======== Materials provided ========
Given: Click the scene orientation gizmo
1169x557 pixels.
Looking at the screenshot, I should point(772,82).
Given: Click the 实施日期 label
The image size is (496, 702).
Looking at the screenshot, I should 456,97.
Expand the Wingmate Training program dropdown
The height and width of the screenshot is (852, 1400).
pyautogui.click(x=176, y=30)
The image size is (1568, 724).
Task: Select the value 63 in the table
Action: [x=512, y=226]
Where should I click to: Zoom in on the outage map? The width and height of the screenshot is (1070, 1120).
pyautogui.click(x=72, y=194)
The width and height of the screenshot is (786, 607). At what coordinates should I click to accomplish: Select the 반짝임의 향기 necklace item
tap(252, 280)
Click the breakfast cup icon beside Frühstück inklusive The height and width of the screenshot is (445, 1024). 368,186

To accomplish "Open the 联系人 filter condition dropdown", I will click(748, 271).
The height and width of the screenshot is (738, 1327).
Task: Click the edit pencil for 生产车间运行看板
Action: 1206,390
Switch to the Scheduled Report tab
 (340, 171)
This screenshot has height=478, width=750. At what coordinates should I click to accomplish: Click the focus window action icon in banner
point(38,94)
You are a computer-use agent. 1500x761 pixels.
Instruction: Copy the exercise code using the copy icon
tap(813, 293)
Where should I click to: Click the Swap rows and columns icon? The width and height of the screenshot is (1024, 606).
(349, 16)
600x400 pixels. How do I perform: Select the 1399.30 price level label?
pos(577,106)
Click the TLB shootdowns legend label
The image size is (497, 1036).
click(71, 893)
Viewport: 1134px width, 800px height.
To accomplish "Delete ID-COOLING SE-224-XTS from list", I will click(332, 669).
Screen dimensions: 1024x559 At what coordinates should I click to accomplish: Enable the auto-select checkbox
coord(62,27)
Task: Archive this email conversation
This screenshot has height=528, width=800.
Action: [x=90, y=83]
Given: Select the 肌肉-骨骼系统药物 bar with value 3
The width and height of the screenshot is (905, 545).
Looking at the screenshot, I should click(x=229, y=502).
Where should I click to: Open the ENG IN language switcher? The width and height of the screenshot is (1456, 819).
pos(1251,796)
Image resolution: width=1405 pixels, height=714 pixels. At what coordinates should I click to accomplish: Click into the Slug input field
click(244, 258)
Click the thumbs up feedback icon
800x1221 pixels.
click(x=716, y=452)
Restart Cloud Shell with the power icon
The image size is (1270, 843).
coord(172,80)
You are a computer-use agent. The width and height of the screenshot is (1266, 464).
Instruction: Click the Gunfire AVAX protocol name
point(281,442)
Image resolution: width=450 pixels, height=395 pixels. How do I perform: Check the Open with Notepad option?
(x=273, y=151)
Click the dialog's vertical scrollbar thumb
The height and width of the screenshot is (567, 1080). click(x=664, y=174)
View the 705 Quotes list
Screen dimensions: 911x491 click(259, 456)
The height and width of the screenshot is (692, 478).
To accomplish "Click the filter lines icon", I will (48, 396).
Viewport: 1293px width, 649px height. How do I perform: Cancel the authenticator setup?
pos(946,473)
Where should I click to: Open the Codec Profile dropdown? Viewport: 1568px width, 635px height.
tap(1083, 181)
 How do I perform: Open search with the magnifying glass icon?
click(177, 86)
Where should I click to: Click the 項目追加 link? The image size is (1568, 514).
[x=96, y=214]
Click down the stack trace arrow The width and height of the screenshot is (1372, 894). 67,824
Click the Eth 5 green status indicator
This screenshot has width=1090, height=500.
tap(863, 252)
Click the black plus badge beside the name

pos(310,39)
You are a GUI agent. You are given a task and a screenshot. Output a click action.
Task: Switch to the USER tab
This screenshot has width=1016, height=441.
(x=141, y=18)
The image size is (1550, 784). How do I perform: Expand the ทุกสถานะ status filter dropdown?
========
## Aim of the task
Please convert all of the records above into a Markdown table with two columns, Row and Line. Give each non-blank line its own row, numbered in order, and leave out blank lines.

## Answer to the task
| Row | Line |
|---|---|
| 1 | Given: Click the scene orientation gizmo |
| 2 | 1169x557 pixels. |
| 3 | Looking at the screenshot, I should point(772,82). |
| 4 | Given: Click the 实施日期 label |
| 5 | The image size is (496, 702). |
| 6 | Looking at the screenshot, I should 456,97. |
| 7 | Expand the Wingmate Training program dropdown |
| 8 | The height and width of the screenshot is (852, 1400). |
| 9 | pyautogui.click(x=176, y=30) |
| 10 | The image size is (1568, 724). |
| 11 | Task: Select the value 63 in the table |
| 12 | Action: [x=512, y=226] |
| 13 | Where should I click to: Zoom in on the outage map? The width and height of the screenshot is (1070, 1120). |
| 14 | pyautogui.click(x=72, y=194) |
| 15 | The width and height of the screenshot is (786, 607). At what coordinates should I click to accomplish: Select the 반짝임의 향기 necklace item |
| 16 | tap(252, 280) |
| 17 | Click the breakfast cup icon beside Frühstück inklusive The height and width of the screenshot is (445, 1024). 368,186 |
| 18 | To accomplish "Open the 联系人 filter condition dropdown", I will click(748, 271). |
| 19 | The height and width of the screenshot is (738, 1327). |
| 20 | Task: Click the edit pencil for 生产车间运行看板 |
| 21 | Action: 1206,390 |
| 22 | Switch to the Scheduled Report tab |
| 23 |  (340, 171) |
| 24 | This screenshot has height=478, width=750. At what coordinates should I click to accomplish: Click the focus window action icon in banner |
| 25 | point(38,94) |
| 26 | You are a computer-use agent. 1500x761 pixels. |
| 27 | Instruction: Copy the exercise code using the copy icon |
| 28 | tap(813, 293) |
| 29 | Where should I click to: Click the Swap rows and columns icon? The width and height of the screenshot is (1024, 606). |
| 30 | (349, 16) |
| 31 | 600x400 pixels. How do I perform: Select the 1399.30 price level label? |
| 32 | pos(577,106) |
| 33 | Click the TLB shootdowns legend label |
| 34 | The image size is (497, 1036). |
| 35 | click(71, 893) |
| 36 | Viewport: 1134px width, 800px height. |
| 37 | To accomplish "Delete ID-COOLING SE-224-XTS from list", I will click(332, 669). |
| 38 | Screen dimensions: 1024x559 At what coordinates should I click to accomplish: Enable the auto-select checkbox |
| 39 | coord(62,27) |
| 40 | Task: Archive this email conversation |
| 41 | This screenshot has height=528, width=800. |
| 42 | Action: [x=90, y=83] |
| 43 | Given: Select the 肌肉-骨骼系统药物 bar with value 3 |
| 44 | The width and height of the screenshot is (905, 545). |
| 45 | Looking at the screenshot, I should click(x=229, y=502). |
| 46 | Where should I click to: Open the ENG IN language switcher? The width and height of the screenshot is (1456, 819). |
| 47 | pos(1251,796) |
| 48 | Image resolution: width=1405 pixels, height=714 pixels. At what coordinates should I click to accomplish: Click into the Slug input field |
| 49 | click(244, 258) |
| 50 | Click the thumbs up feedback icon |
| 51 | 800x1221 pixels. |
| 52 | click(x=716, y=452) |
| 53 | Restart Cloud Shell with the power icon |
| 54 | The image size is (1270, 843). |
| 55 | coord(172,80) |
| 56 | You are a computer-use agent. The width and height of the screenshot is (1266, 464). |
| 57 | Instruction: Click the Gunfire AVAX protocol name |
| 58 | point(281,442) |
| 59 | Image resolution: width=450 pixels, height=395 pixels. How do I perform: Check the Open with Notepad option? |
| 60 | (x=273, y=151) |
| 61 | Click the dialog's vertical scrollbar thumb |
| 62 | The height and width of the screenshot is (567, 1080). click(x=664, y=174) |
| 63 | View the 705 Quotes list |
| 64 | Screen dimensions: 911x491 click(259, 456) |
| 65 | The height and width of the screenshot is (692, 478). |
| 66 | To accomplish "Click the filter lines icon", I will (48, 396). |
| 67 | Viewport: 1293px width, 649px height. How do I perform: Cancel the authenticator setup? |
| 68 | pos(946,473) |
| 69 | Where should I click to: Open the Codec Profile dropdown? Viewport: 1568px width, 635px height. |
| 70 | tap(1083, 181) |
| 71 |  How do I perform: Open search with the magnifying glass icon? |
| 72 | click(177, 86) |
| 73 | Where should I click to: Click the 項目追加 link? The image size is (1568, 514). |
| 74 | [x=96, y=214] |
| 75 | Click down the stack trace arrow The width and height of the screenshot is (1372, 894). 67,824 |
| 76 | Click the Eth 5 green status indicator |
| 77 | This screenshot has width=1090, height=500. |
| 78 | tap(863, 252) |
| 79 | Click the black plus badge beside the name |
| 80 | pos(310,39) |
| 81 | You are a GUI agent. You are given a task and a screenshot. Output a click action. |
| 82 | Task: Switch to the USER tab |
| 83 | This screenshot has width=1016, height=441. |
| 84 | (x=141, y=18) |
| 85 | The image size is (1550, 784). How do I perform: Expand the ทุกสถานะ status filter dropdown? |